Yesterday's Wall Street Journal has an article called "Literary Profiling" in which the paper created six profiles and various book experts suggested good titles for these types of readers. For example, one profile is a 28-year-old artist who likes to read since fiction. Another is an 81-year-old retired physician who likes tennis and politics, and reads biography and idea-driven books.
I think someone at the WSJ has been watching too many police programs on television. With the exception of children and teenagers, where paying attention to the reader's age makes sense, I don't agree with the assumptions about age and gender behind this article.

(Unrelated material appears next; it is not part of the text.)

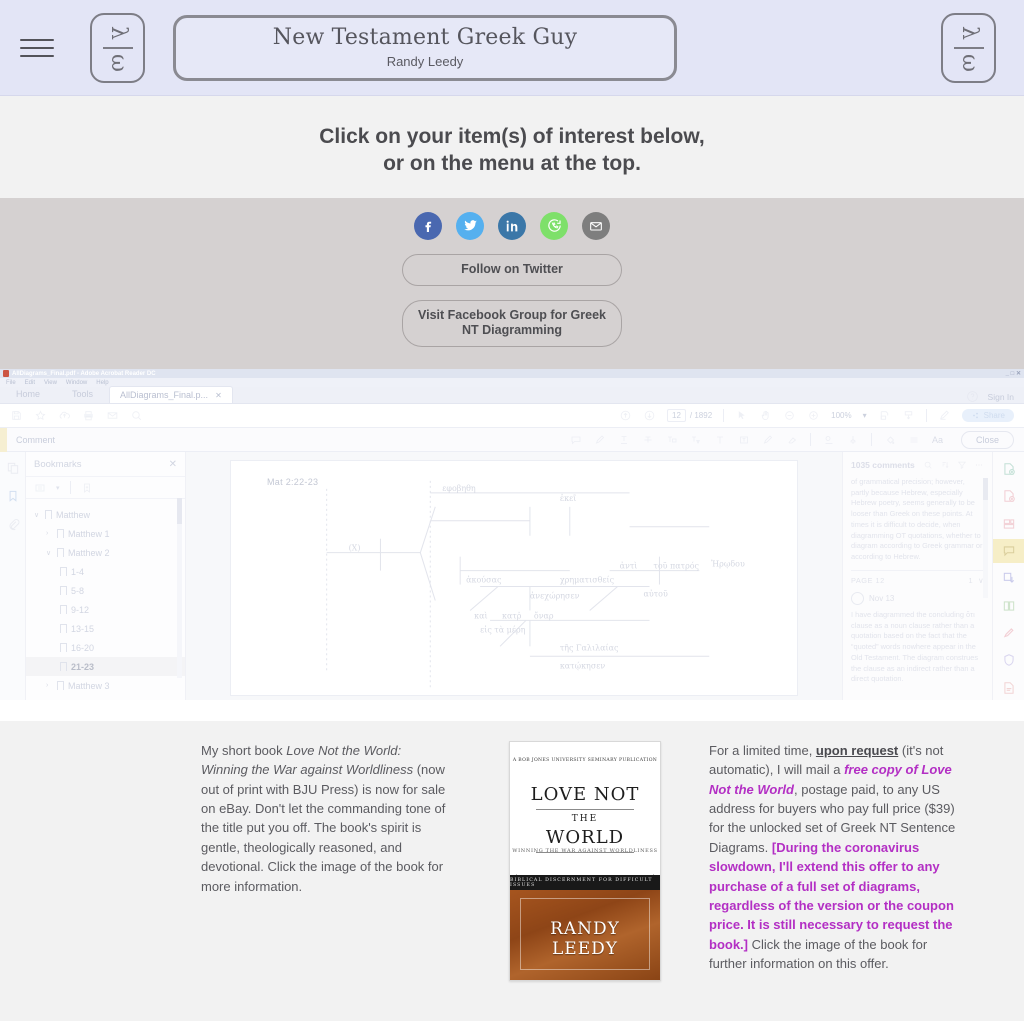 The image size is (1024, 1021). What do you see at coordinates (600, 440) in the screenshot?
I see `highlight-pen-icon` at bounding box center [600, 440].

For example, two books from the story are in my current "to read" pile. First, Wolf Hall by Hilary Mantel, which won the Man Booker Prize. In the WSJ article, this is a book recommended for an 81-year-old man. Now, I recently had a birthday, but am still well distanced from 81, thank you very much. The second was recommended for the artsy, 28-year-old, male science fiction reader: Jeff in Venice, Death in Varanasi, a pair of novellas by Geoff Dyer. Am I interested in art? Yes, but there are a few years between me and 28.
Ah well, age is just a number and with respect to adults, age and gender have little correlation to taste in books, in my opinion. Check out the article, nonetheless. The online version is fun to play around with and you may find some titles in the various categories that appeal to you, or the folks on your holiday gift list.